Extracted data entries
--------------------------------
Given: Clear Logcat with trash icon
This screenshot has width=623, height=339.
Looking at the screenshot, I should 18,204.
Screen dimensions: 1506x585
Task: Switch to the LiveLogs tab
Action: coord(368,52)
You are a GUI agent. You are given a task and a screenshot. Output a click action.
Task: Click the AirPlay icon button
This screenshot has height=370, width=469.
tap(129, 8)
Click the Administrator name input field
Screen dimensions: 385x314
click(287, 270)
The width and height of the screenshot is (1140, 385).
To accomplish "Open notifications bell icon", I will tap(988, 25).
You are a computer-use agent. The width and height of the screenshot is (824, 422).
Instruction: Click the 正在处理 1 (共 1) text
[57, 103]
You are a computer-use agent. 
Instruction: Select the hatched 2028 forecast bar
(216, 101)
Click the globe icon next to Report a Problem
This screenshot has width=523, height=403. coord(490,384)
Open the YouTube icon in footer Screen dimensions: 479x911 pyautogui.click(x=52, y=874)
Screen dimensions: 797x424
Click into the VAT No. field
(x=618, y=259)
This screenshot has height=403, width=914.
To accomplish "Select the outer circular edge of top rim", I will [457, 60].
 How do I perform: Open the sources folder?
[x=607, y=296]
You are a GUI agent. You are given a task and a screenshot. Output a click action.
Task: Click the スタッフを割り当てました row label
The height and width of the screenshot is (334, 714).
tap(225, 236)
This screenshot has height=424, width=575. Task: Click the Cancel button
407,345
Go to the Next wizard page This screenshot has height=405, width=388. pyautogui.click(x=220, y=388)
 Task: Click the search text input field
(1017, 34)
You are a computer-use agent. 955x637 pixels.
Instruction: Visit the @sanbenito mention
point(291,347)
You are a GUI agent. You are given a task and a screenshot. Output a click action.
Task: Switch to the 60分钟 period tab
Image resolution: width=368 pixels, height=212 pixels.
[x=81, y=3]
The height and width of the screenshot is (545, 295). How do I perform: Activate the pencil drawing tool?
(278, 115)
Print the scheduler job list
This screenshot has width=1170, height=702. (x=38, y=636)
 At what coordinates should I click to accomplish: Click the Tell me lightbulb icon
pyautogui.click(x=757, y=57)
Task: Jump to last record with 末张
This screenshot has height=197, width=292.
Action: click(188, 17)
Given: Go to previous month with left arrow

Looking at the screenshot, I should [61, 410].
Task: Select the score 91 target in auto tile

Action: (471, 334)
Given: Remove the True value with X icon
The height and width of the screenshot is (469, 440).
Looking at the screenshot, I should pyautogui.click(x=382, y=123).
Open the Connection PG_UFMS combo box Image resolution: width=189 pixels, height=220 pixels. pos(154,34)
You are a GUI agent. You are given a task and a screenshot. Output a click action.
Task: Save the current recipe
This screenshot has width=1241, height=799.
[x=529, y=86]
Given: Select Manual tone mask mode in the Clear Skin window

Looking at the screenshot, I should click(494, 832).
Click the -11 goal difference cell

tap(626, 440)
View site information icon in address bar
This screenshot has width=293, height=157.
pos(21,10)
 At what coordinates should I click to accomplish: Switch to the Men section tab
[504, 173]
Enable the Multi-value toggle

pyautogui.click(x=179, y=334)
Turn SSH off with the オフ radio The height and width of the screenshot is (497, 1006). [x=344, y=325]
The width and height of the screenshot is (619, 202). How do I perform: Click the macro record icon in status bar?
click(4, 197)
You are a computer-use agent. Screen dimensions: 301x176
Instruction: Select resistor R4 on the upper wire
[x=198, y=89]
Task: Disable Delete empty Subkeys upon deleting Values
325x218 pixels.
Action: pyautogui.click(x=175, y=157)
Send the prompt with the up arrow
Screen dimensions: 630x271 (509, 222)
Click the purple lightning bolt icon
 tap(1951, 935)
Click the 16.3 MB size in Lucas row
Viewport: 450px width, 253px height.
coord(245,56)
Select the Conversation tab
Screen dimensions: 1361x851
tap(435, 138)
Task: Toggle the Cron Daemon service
--------------------------------
» **PROBLEM TO SOLVE**
Print all of the entries exactly, leaving nothing out.

» **EXERCISE ANSWER**
Given: Clear Logcat with trash icon
This screenshot has width=623, height=339.
Looking at the screenshot, I should 18,204.
Screen dimensions: 1506x585
Task: Switch to the LiveLogs tab
Action: coord(368,52)
You are a GUI agent. You are given a task and a screenshot. Output a click action.
Task: Click the AirPlay icon button
This screenshot has height=370, width=469.
tap(129, 8)
Click the Administrator name input field
Screen dimensions: 385x314
click(287, 270)
The width and height of the screenshot is (1140, 385).
To accomplish "Open notifications bell icon", I will tap(988, 25).
You are a computer-use agent. The width and height of the screenshot is (824, 422).
Instruction: Click the 正在处理 1 (共 1) text
[57, 103]
You are a computer-use agent. 
Instruction: Select the hatched 2028 forecast bar
(216, 101)
Click the globe icon next to Report a Problem
This screenshot has width=523, height=403. coord(490,384)
Open the YouTube icon in footer Screen dimensions: 479x911 pyautogui.click(x=52, y=874)
Screen dimensions: 797x424
Click into the VAT No. field
(x=618, y=259)
This screenshot has height=403, width=914.
To accomplish "Select the outer circular edge of top rim", I will [457, 60].
 How do I perform: Open the sources folder?
[x=607, y=296]
You are a GUI agent. You are given a task and a screenshot. Output a click action.
Task: Click the スタッフを割り当てました row label
The height and width of the screenshot is (334, 714).
tap(225, 236)
This screenshot has height=424, width=575. Task: Click the Cancel button
407,345
Go to the Next wizard page This screenshot has height=405, width=388. pyautogui.click(x=220, y=388)
 Task: Click the search text input field
(1017, 34)
You are a computer-use agent. 955x637 pixels.
Instruction: Visit the @sanbenito mention
point(291,347)
You are a GUI agent. You are given a task and a screenshot. Output a click action.
Task: Switch to the 60分钟 period tab
Image resolution: width=368 pixels, height=212 pixels.
[x=81, y=3]
The height and width of the screenshot is (545, 295). How do I perform: Activate the pencil drawing tool?
(278, 115)
Print the scheduler job list
This screenshot has width=1170, height=702. (x=38, y=636)
 At what coordinates should I click to accomplish: Click the Tell me lightbulb icon
pyautogui.click(x=757, y=57)
Task: Jump to last record with 末张
This screenshot has height=197, width=292.
Action: click(188, 17)
Given: Go to previous month with left arrow

Looking at the screenshot, I should [61, 410].
Task: Select the score 91 target in auto tile

Action: (471, 334)
Given: Remove the True value with X icon
The height and width of the screenshot is (469, 440).
Looking at the screenshot, I should pyautogui.click(x=382, y=123).
Open the Connection PG_UFMS combo box Image resolution: width=189 pixels, height=220 pixels. pos(154,34)
You are a GUI agent. You are given a task and a screenshot. Output a click action.
Task: Save the current recipe
This screenshot has width=1241, height=799.
[x=529, y=86]
Given: Select Manual tone mask mode in the Clear Skin window

Looking at the screenshot, I should click(494, 832).
Click the -11 goal difference cell

tap(626, 440)
View site information icon in address bar
This screenshot has width=293, height=157.
pos(21,10)
 At what coordinates should I click to accomplish: Switch to the Men section tab
[504, 173]
Enable the Multi-value toggle

pyautogui.click(x=179, y=334)
Turn SSH off with the オフ radio The height and width of the screenshot is (497, 1006). [x=344, y=325]
The width and height of the screenshot is (619, 202). How do I perform: Click the macro record icon in status bar?
click(4, 197)
You are a computer-use agent. Screen dimensions: 301x176
Instruction: Select resistor R4 on the upper wire
[x=198, y=89]
Task: Disable Delete empty Subkeys upon deleting Values
325x218 pixels.
Action: pyautogui.click(x=175, y=157)
Send the prompt with the up arrow
Screen dimensions: 630x271 (509, 222)
Click the purple lightning bolt icon
 tap(1951, 935)
Click the 16.3 MB size in Lucas row
Viewport: 450px width, 253px height.
coord(245,56)
Select the Conversation tab
Screen dimensions: 1361x851
tap(435, 138)
Task: Toggle the Cron Daemon service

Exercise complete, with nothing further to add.